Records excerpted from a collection
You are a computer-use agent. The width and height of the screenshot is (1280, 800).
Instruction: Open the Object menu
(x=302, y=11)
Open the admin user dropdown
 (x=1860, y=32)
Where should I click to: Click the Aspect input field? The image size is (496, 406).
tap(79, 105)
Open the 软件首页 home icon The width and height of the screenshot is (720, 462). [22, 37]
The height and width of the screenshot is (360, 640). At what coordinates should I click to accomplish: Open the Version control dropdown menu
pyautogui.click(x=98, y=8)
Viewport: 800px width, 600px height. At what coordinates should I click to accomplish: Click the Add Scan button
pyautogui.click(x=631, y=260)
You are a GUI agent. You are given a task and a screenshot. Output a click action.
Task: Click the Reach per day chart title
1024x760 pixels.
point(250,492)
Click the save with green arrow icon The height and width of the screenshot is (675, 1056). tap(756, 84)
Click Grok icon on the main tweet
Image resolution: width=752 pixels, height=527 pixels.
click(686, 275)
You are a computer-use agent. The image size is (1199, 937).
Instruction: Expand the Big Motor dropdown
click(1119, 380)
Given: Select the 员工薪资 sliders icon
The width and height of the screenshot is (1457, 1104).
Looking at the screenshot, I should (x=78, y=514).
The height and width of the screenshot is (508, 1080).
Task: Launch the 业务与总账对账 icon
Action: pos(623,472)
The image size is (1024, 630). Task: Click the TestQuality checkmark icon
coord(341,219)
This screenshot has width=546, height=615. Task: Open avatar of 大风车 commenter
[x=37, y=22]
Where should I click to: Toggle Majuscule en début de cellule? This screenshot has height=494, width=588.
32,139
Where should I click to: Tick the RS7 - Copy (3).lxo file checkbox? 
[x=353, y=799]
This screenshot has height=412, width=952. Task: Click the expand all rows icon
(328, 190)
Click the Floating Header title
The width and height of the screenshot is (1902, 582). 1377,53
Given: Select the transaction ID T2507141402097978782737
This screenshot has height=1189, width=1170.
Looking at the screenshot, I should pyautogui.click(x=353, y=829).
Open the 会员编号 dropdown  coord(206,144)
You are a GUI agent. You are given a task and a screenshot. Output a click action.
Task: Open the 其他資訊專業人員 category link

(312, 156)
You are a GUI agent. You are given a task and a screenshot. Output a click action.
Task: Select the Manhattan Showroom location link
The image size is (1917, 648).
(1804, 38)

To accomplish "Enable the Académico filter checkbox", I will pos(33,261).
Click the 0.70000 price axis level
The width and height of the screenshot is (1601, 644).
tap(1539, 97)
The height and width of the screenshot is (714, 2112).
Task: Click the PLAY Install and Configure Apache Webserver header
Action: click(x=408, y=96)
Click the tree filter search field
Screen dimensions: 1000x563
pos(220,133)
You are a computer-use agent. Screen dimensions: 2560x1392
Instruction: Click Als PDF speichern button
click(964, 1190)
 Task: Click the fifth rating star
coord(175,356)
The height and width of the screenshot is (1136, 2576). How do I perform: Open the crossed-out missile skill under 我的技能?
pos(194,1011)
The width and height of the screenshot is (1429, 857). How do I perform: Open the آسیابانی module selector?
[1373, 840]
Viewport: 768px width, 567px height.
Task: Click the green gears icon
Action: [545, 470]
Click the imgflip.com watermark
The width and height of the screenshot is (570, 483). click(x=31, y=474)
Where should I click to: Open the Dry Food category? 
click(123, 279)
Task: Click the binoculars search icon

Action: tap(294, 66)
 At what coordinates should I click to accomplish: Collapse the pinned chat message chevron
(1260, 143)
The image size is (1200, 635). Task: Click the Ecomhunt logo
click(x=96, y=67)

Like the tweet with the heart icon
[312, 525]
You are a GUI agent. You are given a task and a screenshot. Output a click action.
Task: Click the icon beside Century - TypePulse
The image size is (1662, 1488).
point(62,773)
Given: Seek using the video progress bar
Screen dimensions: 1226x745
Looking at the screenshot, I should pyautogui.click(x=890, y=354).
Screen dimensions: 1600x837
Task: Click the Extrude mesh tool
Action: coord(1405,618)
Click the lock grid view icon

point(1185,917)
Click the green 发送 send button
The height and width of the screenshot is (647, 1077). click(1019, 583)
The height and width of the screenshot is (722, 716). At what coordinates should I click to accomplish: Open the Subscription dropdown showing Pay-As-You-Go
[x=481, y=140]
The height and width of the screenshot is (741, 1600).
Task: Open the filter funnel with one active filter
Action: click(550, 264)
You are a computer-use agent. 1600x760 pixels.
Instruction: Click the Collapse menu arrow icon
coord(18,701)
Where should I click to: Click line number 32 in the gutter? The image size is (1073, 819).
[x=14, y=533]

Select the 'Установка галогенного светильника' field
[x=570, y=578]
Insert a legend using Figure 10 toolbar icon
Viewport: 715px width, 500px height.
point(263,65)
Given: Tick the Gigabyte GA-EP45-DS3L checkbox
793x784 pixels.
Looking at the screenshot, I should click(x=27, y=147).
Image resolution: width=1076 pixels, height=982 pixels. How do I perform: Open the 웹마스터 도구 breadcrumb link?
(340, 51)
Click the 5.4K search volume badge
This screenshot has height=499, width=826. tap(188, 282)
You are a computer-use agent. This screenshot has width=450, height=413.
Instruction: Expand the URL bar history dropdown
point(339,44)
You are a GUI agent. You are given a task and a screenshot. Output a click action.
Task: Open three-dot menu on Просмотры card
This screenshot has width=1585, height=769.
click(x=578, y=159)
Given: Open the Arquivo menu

■ DIRECTIONS FOR THIS TASK:
Reproduce only those lines of the entries above that run from the line with "Click the 5.4K search volume badge" to the final line.

■ TASK RESPONSE:
Click the 5.4K search volume badge
This screenshot has height=499, width=826. tap(188, 282)
You are a computer-use agent. This screenshot has width=450, height=413.
Instruction: Expand the URL bar history dropdown
point(339,44)
You are a GUI agent. You are given a task and a screenshot. Output a click action.
Task: Open three-dot menu on Просмотры card
This screenshot has width=1585, height=769.
click(x=578, y=159)
Given: Open the Arquivo menu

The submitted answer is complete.